De una «purga» a una crisis crónica: Vox se complica en su esfuerzo por destituir a Ortega Smith como portavoz en Madrid.
“Estoy viviendo una purga peor que las de Stalin”. Así expresaba el aún portavoz de Vox en el Ayuntamiento de Madrid, Javier Ortega Smith, su descontento ante la decisión tomada por la dirección del partido que resultó en su suspensión cautelar de militancia. El Comité Ejecutivo Nacional (CEN) lo apartó por “desacatar” la orden de transferir su cargo en el Consistorio a la concejala Arantxa Cabello. Ortega Smith rechazó la reunión y retuvo sus atribuciones. Con su carné del partido en mano, con el número 006 de afiliado, se reafirmó como “portavoz” y aseguró que no existe una mayoría para reemplazarlo dentro del grupo municipal. Esta posición fue respaldada por el propio Ayuntamiento, que se apoya en esa mayoría interna para aprobar un relevo del cual se mantiene al margen.

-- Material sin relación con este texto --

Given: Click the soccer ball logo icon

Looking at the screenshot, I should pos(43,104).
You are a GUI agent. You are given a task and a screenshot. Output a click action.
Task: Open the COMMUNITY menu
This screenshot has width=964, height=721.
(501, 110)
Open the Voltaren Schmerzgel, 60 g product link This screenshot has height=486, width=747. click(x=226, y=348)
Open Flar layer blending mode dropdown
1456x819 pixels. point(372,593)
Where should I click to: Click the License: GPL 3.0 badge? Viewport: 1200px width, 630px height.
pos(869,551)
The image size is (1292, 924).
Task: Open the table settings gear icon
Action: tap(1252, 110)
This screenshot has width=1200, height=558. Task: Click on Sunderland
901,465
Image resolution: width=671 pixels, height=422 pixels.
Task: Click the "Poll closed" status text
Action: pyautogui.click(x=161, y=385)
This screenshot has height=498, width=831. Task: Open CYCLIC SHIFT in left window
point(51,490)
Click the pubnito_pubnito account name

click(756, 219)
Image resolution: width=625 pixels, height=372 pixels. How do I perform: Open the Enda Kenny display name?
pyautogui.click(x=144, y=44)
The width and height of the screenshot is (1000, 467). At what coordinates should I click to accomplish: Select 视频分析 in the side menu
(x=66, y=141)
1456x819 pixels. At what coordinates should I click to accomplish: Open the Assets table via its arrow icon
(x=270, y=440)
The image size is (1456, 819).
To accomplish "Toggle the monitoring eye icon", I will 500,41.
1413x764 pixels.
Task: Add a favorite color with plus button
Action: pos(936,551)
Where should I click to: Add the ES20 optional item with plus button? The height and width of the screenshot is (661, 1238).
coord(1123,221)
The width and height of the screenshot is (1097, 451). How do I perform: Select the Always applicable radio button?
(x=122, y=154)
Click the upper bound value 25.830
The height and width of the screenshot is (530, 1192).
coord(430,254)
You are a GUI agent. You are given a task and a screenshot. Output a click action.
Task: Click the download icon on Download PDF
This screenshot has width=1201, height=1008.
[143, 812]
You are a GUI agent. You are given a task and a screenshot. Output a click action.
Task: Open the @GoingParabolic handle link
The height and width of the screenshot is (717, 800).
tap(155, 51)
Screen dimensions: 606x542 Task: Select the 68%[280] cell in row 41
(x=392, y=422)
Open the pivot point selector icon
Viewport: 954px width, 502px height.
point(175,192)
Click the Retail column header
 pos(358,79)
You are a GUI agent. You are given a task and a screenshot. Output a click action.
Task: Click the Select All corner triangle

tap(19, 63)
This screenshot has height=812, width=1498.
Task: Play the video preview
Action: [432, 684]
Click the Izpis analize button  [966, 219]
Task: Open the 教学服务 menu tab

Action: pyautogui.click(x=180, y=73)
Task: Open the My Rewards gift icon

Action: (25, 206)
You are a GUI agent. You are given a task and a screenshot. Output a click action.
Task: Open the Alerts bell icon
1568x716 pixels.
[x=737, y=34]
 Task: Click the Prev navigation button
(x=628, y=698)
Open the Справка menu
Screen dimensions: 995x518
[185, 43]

El pasado jueves, el Comité de Garantías de Vox avanzó un paso más al validar la expulsión definitiva de Ortega Smith de la formación ultraderechista por “infracción muy grave”. Este avance forma parte de su intento por llevar a cabo lo que el partido había planeado como una operación quirúrgica, una rápida sustitución para terminar de alejar a una figura rebelde y cada vez más distanciada de Santiago Abascal. La lealtad de Ortega Smith con dos de los otros cuatro concejales de Vox en Cibeles, Carla Toscano e Ignacio Ansaldo, frustró esa pronta destitución al imposibilitar una mayoría que depusiera al aún diputado. De este modo, el conflicto se ha transformado en un enredo burocrático que amenaza con prolongar en el tiempo la repercusión mediática de la crisis interna en el partido, con eco también en la Región de Murcia.